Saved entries
§ §

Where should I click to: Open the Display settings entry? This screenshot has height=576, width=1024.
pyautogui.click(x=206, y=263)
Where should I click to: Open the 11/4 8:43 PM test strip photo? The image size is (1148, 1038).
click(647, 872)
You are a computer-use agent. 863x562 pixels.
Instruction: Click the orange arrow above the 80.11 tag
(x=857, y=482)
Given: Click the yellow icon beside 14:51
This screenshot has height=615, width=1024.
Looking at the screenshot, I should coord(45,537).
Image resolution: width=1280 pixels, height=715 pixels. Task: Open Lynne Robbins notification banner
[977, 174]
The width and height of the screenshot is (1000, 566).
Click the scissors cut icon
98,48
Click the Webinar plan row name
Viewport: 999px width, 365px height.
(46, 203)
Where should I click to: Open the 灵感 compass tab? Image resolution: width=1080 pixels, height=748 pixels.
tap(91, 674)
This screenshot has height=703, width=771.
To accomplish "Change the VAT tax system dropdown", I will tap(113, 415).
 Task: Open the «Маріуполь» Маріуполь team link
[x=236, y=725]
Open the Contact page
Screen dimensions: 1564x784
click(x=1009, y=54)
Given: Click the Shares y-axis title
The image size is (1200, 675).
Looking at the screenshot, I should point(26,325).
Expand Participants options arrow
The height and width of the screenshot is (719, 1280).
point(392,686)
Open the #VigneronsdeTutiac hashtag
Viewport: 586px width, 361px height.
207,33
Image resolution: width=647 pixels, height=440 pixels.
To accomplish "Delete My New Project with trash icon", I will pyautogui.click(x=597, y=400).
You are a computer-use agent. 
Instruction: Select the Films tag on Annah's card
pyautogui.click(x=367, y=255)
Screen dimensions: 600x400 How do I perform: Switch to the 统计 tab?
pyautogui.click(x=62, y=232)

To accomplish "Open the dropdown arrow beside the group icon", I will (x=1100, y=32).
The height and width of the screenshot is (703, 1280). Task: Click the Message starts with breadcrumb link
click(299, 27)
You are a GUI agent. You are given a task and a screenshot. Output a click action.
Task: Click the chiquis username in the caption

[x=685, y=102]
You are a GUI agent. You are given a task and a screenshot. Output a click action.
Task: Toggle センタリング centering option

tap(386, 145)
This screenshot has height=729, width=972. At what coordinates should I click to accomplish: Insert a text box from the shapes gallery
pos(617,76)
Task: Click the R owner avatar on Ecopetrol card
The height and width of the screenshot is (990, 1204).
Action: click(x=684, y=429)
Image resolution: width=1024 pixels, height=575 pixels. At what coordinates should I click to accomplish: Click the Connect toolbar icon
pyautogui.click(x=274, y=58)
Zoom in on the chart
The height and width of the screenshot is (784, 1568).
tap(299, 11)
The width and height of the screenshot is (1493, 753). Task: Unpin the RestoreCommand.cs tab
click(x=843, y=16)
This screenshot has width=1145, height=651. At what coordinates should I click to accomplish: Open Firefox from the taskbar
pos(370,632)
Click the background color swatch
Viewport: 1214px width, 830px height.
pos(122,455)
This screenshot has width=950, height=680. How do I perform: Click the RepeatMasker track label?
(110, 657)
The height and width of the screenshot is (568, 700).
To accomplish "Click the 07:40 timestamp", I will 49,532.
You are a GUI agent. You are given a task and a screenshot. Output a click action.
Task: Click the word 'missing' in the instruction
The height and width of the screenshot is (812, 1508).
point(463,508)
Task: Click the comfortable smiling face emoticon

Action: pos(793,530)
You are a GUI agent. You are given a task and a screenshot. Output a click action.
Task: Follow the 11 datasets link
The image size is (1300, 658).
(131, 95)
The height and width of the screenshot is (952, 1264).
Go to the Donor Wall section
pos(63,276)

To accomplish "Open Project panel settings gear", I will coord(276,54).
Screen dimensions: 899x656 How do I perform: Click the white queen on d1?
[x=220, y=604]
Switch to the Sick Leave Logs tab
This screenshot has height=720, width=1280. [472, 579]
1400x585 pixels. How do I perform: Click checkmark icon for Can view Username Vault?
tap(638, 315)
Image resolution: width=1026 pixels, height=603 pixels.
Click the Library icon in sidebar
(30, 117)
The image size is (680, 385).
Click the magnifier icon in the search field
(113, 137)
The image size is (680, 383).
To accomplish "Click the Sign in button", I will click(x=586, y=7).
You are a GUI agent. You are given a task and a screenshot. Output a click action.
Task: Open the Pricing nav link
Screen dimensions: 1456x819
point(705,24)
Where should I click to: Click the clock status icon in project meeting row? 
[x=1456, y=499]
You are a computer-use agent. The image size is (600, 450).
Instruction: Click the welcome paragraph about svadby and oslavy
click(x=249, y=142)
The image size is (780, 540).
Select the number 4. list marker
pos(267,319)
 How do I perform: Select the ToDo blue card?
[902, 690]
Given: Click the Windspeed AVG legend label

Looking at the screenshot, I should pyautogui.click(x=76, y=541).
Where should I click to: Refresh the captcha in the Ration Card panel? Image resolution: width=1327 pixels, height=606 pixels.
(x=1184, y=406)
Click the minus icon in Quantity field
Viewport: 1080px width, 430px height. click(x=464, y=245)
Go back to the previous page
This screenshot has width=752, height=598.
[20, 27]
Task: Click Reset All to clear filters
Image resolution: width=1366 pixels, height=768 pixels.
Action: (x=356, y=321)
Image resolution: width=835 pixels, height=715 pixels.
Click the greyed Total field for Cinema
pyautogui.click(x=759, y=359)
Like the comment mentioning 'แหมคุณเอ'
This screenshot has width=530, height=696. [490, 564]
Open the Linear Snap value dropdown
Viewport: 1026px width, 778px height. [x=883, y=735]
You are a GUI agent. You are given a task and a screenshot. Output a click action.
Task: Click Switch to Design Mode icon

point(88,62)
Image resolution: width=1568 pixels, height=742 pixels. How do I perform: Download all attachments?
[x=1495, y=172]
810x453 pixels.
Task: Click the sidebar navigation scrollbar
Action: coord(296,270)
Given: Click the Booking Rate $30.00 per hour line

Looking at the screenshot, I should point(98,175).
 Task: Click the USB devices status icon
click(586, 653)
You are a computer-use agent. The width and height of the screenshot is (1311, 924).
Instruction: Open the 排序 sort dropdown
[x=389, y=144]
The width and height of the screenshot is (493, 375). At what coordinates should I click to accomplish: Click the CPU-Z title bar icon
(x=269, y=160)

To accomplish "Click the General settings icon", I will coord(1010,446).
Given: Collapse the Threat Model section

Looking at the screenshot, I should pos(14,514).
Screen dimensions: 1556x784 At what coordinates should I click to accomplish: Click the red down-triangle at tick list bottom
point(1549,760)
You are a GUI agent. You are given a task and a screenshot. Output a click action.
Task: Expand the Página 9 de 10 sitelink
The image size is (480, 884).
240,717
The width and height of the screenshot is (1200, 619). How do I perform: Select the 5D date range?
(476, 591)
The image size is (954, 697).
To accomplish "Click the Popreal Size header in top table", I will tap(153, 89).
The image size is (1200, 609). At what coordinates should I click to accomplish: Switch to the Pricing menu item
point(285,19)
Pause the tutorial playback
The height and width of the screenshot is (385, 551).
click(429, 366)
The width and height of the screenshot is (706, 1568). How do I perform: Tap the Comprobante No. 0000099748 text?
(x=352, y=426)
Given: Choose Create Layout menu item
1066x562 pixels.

§ §

TASK STATEMENT ▸ All records shown above need to be written out again verbatim.

SOLUTION TO THE EXERCISE ▸
Where should I click to: Open the Display settings entry? This screenshot has height=576, width=1024.
pyautogui.click(x=206, y=263)
Where should I click to: Open the 11/4 8:43 PM test strip photo? The image size is (1148, 1038).
click(647, 872)
You are a computer-use agent. 863x562 pixels.
Instruction: Click the orange arrow above the 80.11 tag
(x=857, y=482)
Given: Click the yellow icon beside 14:51
This screenshot has height=615, width=1024.
Looking at the screenshot, I should coord(45,537).
Image resolution: width=1280 pixels, height=715 pixels. Task: Open Lynne Robbins notification banner
[977, 174]
The width and height of the screenshot is (1000, 566).
Click the scissors cut icon
98,48
Click the Webinar plan row name
Viewport: 999px width, 365px height.
(46, 203)
Where should I click to: Open the 灵感 compass tab? Image resolution: width=1080 pixels, height=748 pixels.
tap(91, 674)
This screenshot has height=703, width=771.
To accomplish "Change the VAT tax system dropdown", I will tap(113, 415).
 Task: Open the «Маріуполь» Маріуполь team link
[x=236, y=725]
Open the Contact page
Screen dimensions: 1564x784
click(x=1009, y=54)
Given: Click the Shares y-axis title
The image size is (1200, 675).
Looking at the screenshot, I should point(26,325).
Expand Participants options arrow
The height and width of the screenshot is (719, 1280).
point(392,686)
Open the #VigneronsdeTutiac hashtag
Viewport: 586px width, 361px height.
207,33
Image resolution: width=647 pixels, height=440 pixels.
To accomplish "Delete My New Project with trash icon", I will pyautogui.click(x=597, y=400).
You are a computer-use agent. 
Instruction: Select the Films tag on Annah's card
pyautogui.click(x=367, y=255)
Screen dimensions: 600x400 How do I perform: Switch to the 统计 tab?
pyautogui.click(x=62, y=232)

To accomplish "Open the dropdown arrow beside the group icon", I will (x=1100, y=32).
The height and width of the screenshot is (703, 1280). Task: Click the Message starts with breadcrumb link
click(299, 27)
You are a GUI agent. You are given a task and a screenshot. Output a click action.
Task: Click the chiquis username in the caption

[x=685, y=102]
You are a GUI agent. You are given a task and a screenshot. Output a click action.
Task: Toggle センタリング centering option

tap(386, 145)
This screenshot has height=729, width=972. At what coordinates should I click to accomplish: Insert a text box from the shapes gallery
pos(617,76)
Task: Click the R owner avatar on Ecopetrol card
The height and width of the screenshot is (990, 1204).
Action: click(x=684, y=429)
Image resolution: width=1024 pixels, height=575 pixels. At what coordinates should I click to accomplish: Click the Connect toolbar icon
pyautogui.click(x=274, y=58)
Zoom in on the chart
The height and width of the screenshot is (784, 1568).
tap(299, 11)
The width and height of the screenshot is (1493, 753). Task: Unpin the RestoreCommand.cs tab
click(x=843, y=16)
This screenshot has width=1145, height=651. At what coordinates should I click to accomplish: Open Firefox from the taskbar
pos(370,632)
Click the background color swatch
Viewport: 1214px width, 830px height.
pos(122,455)
This screenshot has width=950, height=680. How do I perform: Click the RepeatMasker track label?
(110, 657)
The height and width of the screenshot is (568, 700).
To accomplish "Click the 07:40 timestamp", I will 49,532.
You are a GUI agent. You are given a task and a screenshot. Output a click action.
Task: Click the word 'missing' in the instruction
The height and width of the screenshot is (812, 1508).
point(463,508)
Task: Click the comfortable smiling face emoticon

Action: pos(793,530)
You are a GUI agent. You are given a task and a screenshot. Output a click action.
Task: Follow the 11 datasets link
The image size is (1300, 658).
(131, 95)
The height and width of the screenshot is (952, 1264).
Go to the Donor Wall section
pos(63,276)

To accomplish "Open Project panel settings gear", I will coord(276,54).
Screen dimensions: 899x656 How do I perform: Click the white queen on d1?
[x=220, y=604]
Switch to the Sick Leave Logs tab
This screenshot has height=720, width=1280. [472, 579]
1400x585 pixels. How do I perform: Click checkmark icon for Can view Username Vault?
tap(638, 315)
Image resolution: width=1026 pixels, height=603 pixels.
Click the Library icon in sidebar
(30, 117)
The image size is (680, 385).
Click the magnifier icon in the search field
(113, 137)
The image size is (680, 383).
To accomplish "Click the Sign in button", I will click(x=586, y=7).
You are a GUI agent. You are given a task and a screenshot. Output a click action.
Task: Open the Pricing nav link
Screen dimensions: 1456x819
point(705,24)
Where should I click to: Click the clock status icon in project meeting row? 
[x=1456, y=499]
You are a computer-use agent. The image size is (600, 450).
Instruction: Click the welcome paragraph about svadby and oslavy
click(x=249, y=142)
The image size is (780, 540).
Select the number 4. list marker
pos(267,319)
 How do I perform: Select the ToDo blue card?
[902, 690]
Given: Click the Windspeed AVG legend label

Looking at the screenshot, I should pyautogui.click(x=76, y=541).
Where should I click to: Refresh the captcha in the Ration Card panel? Image resolution: width=1327 pixels, height=606 pixels.
(x=1184, y=406)
Click the minus icon in Quantity field
Viewport: 1080px width, 430px height. click(x=464, y=245)
Go back to the previous page
This screenshot has width=752, height=598.
[20, 27]
Task: Click Reset All to clear filters
Image resolution: width=1366 pixels, height=768 pixels.
Action: (x=356, y=321)
Image resolution: width=835 pixels, height=715 pixels.
Click the greyed Total field for Cinema
pyautogui.click(x=759, y=359)
Like the comment mentioning 'แหมคุณเอ'
This screenshot has width=530, height=696. [490, 564]
Open the Linear Snap value dropdown
Viewport: 1026px width, 778px height. [x=883, y=735]
You are a GUI agent. You are given a task and a screenshot. Output a click action.
Task: Click Switch to Design Mode icon

point(88,62)
Image resolution: width=1568 pixels, height=742 pixels. How do I perform: Download all attachments?
[x=1495, y=172]
810x453 pixels.
Task: Click the sidebar navigation scrollbar
Action: coord(296,270)
Given: Click the Booking Rate $30.00 per hour line

Looking at the screenshot, I should point(98,175).
 Task: Click the USB devices status icon
click(586, 653)
You are a computer-use agent. The width and height of the screenshot is (1311, 924).
Instruction: Open the 排序 sort dropdown
[x=389, y=144]
The width and height of the screenshot is (493, 375). At what coordinates should I click to accomplish: Click the CPU-Z title bar icon
(x=269, y=160)

To accomplish "Click the General settings icon", I will coord(1010,446).
Given: Collapse the Threat Model section

Looking at the screenshot, I should pos(14,514).
Screen dimensions: 1556x784 At what coordinates should I click to accomplish: Click the red down-triangle at tick list bottom
point(1549,760)
You are a GUI agent. You are given a task and a screenshot. Output a click action.
Task: Expand the Página 9 de 10 sitelink
The image size is (480, 884).
240,717
The width and height of the screenshot is (1200, 619). How do I perform: Select the 5D date range?
(476, 591)
The image size is (954, 697).
To accomplish "Click the Popreal Size header in top table", I will tap(153, 89).
The image size is (1200, 609). At what coordinates should I click to accomplish: Switch to the Pricing menu item
point(285,19)
Pause the tutorial playback
The height and width of the screenshot is (385, 551).
click(429, 366)
The width and height of the screenshot is (706, 1568). How do I perform: Tap the Comprobante No. 0000099748 text?
(x=352, y=426)
Given: Choose Create Layout menu item
1066x562 pixels.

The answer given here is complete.